◆ WHAT THIS TASK INVOLVES ◆
Transcribe the material below precisely, beginning at the line containing "Viewport: 800px width, 428px height." and continuing through the end of the material, both ends inclusive.

----- DATASET ENTRIES

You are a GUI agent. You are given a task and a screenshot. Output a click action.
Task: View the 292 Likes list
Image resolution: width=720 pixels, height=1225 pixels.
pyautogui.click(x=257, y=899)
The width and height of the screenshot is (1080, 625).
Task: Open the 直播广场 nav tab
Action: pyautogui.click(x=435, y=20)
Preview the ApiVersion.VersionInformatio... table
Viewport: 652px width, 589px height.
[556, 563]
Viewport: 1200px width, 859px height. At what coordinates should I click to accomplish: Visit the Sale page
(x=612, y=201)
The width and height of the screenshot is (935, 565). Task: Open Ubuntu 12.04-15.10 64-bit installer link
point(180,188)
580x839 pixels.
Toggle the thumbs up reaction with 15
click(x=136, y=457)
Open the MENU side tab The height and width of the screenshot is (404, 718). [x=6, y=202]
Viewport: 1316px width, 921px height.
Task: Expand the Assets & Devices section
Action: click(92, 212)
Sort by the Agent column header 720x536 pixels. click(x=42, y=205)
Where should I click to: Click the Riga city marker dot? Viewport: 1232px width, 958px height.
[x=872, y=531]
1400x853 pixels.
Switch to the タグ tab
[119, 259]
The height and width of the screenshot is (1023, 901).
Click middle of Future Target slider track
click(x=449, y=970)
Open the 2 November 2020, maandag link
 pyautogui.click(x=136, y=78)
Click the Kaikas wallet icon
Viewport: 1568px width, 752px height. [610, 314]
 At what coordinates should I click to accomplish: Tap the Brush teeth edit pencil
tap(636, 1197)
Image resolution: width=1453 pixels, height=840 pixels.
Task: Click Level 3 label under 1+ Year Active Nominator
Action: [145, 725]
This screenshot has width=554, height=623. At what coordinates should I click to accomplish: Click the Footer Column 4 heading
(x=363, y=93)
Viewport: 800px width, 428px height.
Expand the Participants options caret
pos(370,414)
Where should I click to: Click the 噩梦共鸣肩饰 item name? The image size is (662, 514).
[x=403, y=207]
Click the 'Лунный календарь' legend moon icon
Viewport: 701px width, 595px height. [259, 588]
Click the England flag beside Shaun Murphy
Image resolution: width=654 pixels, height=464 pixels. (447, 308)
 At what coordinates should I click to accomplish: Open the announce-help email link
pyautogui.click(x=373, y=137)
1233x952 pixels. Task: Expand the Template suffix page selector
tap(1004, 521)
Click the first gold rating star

----------

◆ COMPLETE OUTPUT ◆
Viewport: 800px width, 428px height.
Expand the Participants options caret
pos(370,414)
Where should I click to: Click the 噩梦共鸣肩饰 item name? The image size is (662, 514).
[x=403, y=207]
Click the 'Лунный календарь' legend moon icon
Viewport: 701px width, 595px height. [259, 588]
Click the England flag beside Shaun Murphy
Image resolution: width=654 pixels, height=464 pixels. (447, 308)
 At what coordinates should I click to accomplish: Open the announce-help email link
pyautogui.click(x=373, y=137)
1233x952 pixels. Task: Expand the Template suffix page selector
tap(1004, 521)
Click the first gold rating star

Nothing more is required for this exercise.